All lenders have to deal with these decisions, but CLO managers face additional considerations. The higher coupons that come with an amendment benefit a CLO’s equity tranche — a tranche of unrated debt—while a lower recovery value hurts senior tranches, according to a recent report from analysts at Barclays Capital.

In addition to higher excess spread, the equity tranche benefits from an amendment because in most CLOs, the upfront amendment fees are treated as proceeds on the interest and are therefore paid to the equity tranche as long as it is within limits set by its overcollateralization tests. OC tests require a CLO to maintain a certain mix of assets, limiting the size of the lower-rated and equity tranches. On the flipside, senior secured tranches might wind up feeling the pain of an amendment down the road because the recovery on the loan may be diminished later. And the promise of a strong recovery is why senior secured lenders invest in the senior tranches in the first place.

But rejecting the amendment may cause the loan to default, which could force the company into bankruptcy and even liquidation, leaving senior secured lenders with a lower recovery value anyway. This would also cause a ratings downgrade, which puts more pressure on CLOs in regards to their OC tests. Failure to pass such tests normally ends subordinate management fees and cash flows to the equity tranche.

“From the standpoint of a CLO manager, there is less of a benefit from forcing a loan into default than from keeping the loan current and continuing to receive the subordinated management fee,” said Eduard Trampolsky, vice president of structured credit strategy for Citigroup Global Markets and author of Citi’s CLO Monitor.

Existing and future CLOs will have to accommodate a corporate landscape where these types of decisions are commonplace, sources said. That means managers will have to spend even more time analyzing credit agreements and indentures.

“When constructing a CLO, you don’t have the time to read [credit agreements and indentures],” Cohen said. “But now a CLO manager has to evaluate an amendment to an agreement that he never read.” Cohen said he has seen an uptick in managers coming in to seek advice because they are not equipped to do the analysis.


The number of covenant amendments directly correlates to the condition of the economy. During 2007 and 2008 there were 123 amendments, compared with 51 amendments in 2004 and 2005. Approximately 30% of the underlying credits that CLOs are exposed to will violate their leverage covenants in the next year, said the Barclays analysts.
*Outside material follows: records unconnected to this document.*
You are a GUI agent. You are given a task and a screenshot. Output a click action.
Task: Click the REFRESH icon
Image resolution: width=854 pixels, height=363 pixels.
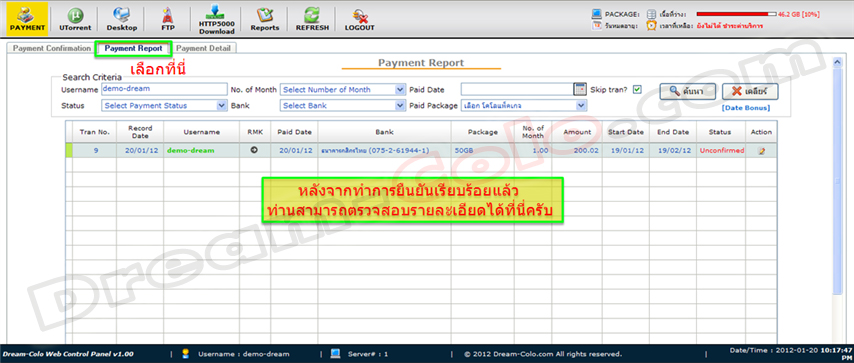[312, 19]
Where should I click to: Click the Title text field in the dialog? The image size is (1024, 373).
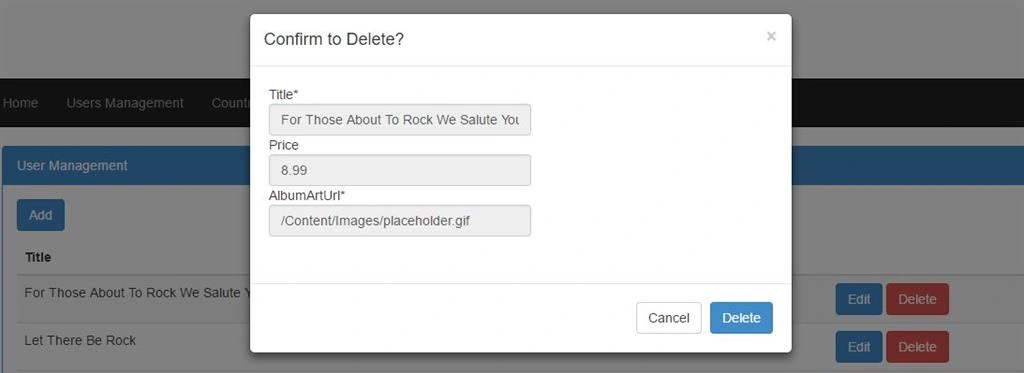tap(400, 120)
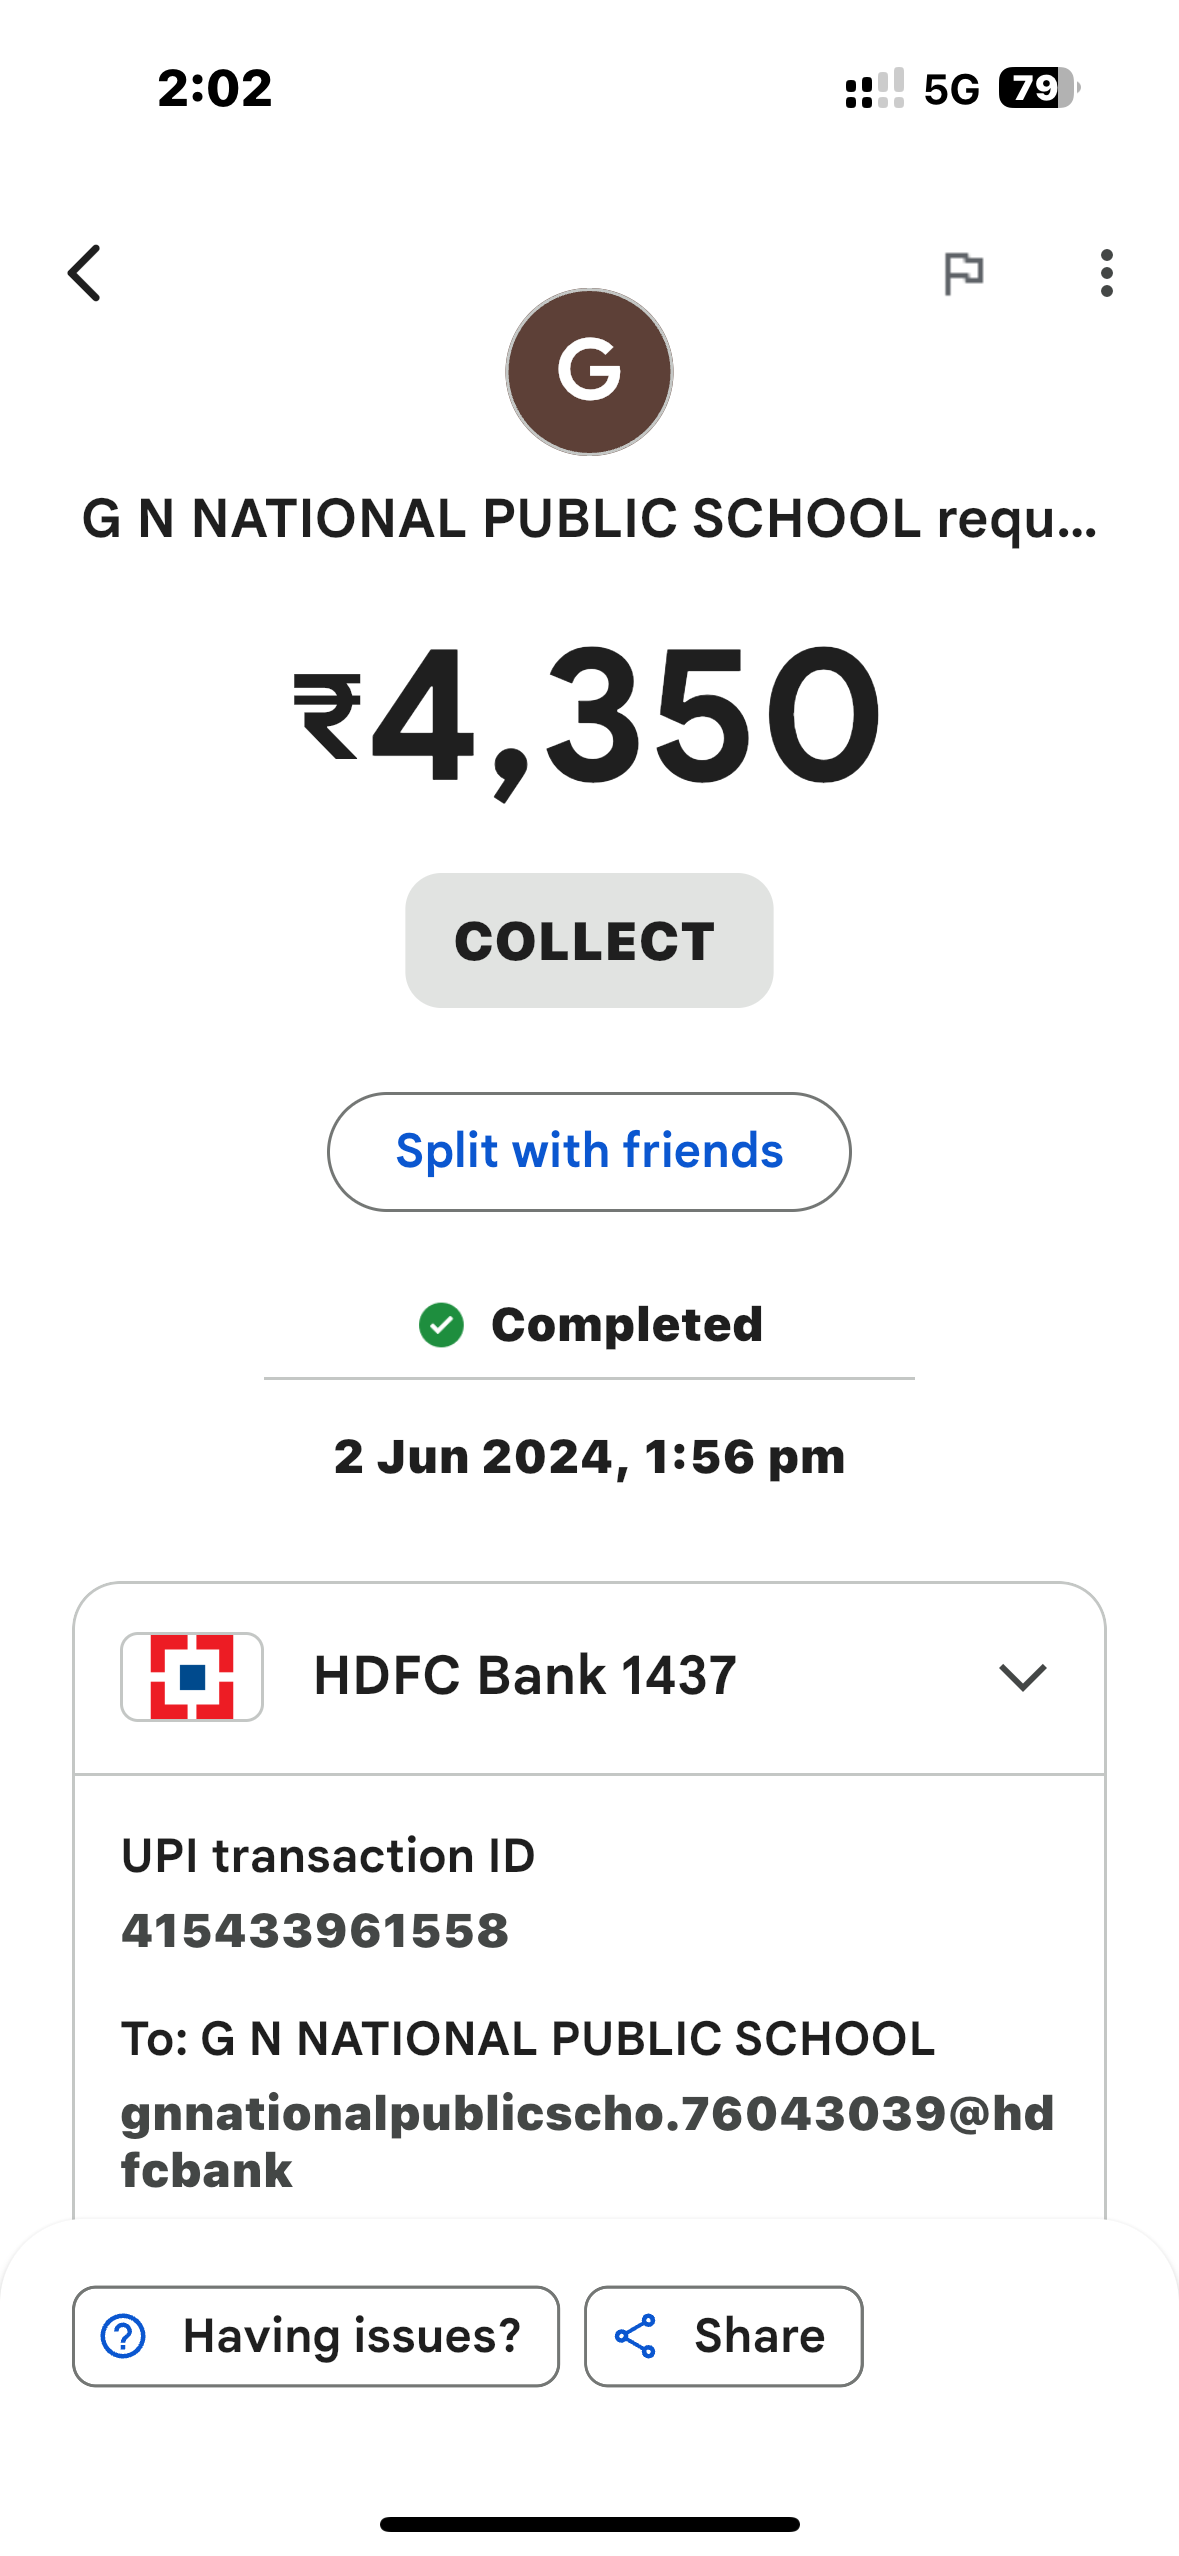Viewport: 1179px width, 2556px height.
Task: Tap the 2 Jun 2024 timestamp
Action: tap(589, 1457)
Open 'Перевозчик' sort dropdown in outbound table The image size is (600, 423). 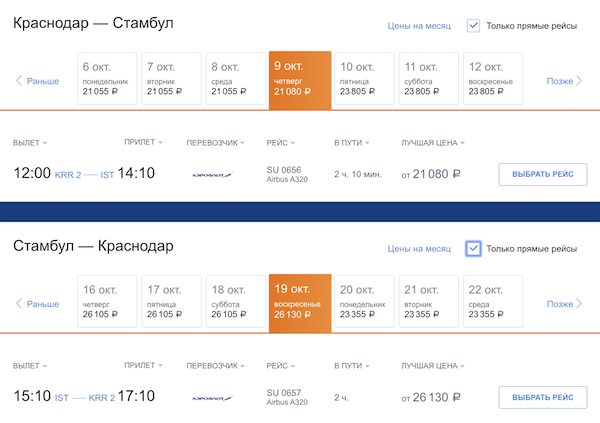click(216, 143)
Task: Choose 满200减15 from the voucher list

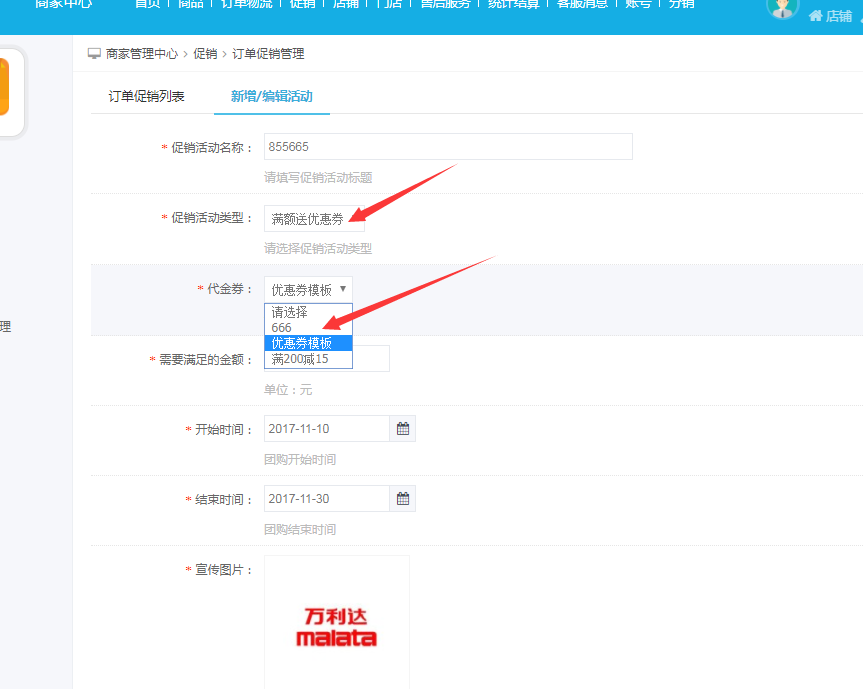Action: click(300, 359)
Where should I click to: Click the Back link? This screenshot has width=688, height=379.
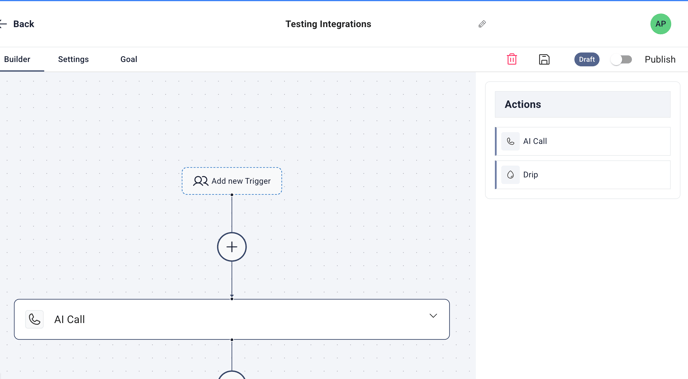23,24
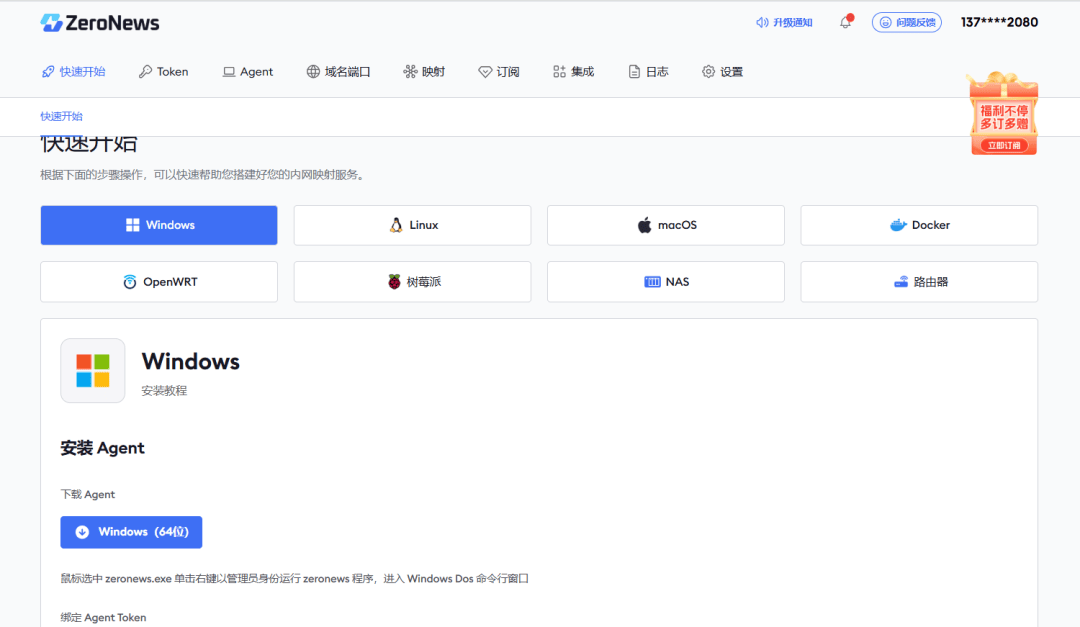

“Most of the deals stopped coming around mid-2007, and now a lot of names are trading at distressed levels. So a lot of companies can’t live up to the expectations that were written into their covenants,” a CLO manager said. “If you’re a company, you had to prove that your value would go up to secure a credit facility. Now the same company is facing a situation where it has no choice but to seek an amendment.”

Ultimately, the decision to let a company amend its loan comes down to the lender. And if you are a CLO manager, that decision should be based on whether you believe the company will survive, as well as what the recovery is on the loan now compared to what it could be down the road, the Barclays analysts said. Moreover, managers are more likely to take a fundamental view of companies if they are valued at market value, they added.

“In the end, you want to get your money back and get paid for the risk you took. When push comes to shove you want to make sure the deal holds out,” the CLO manager said.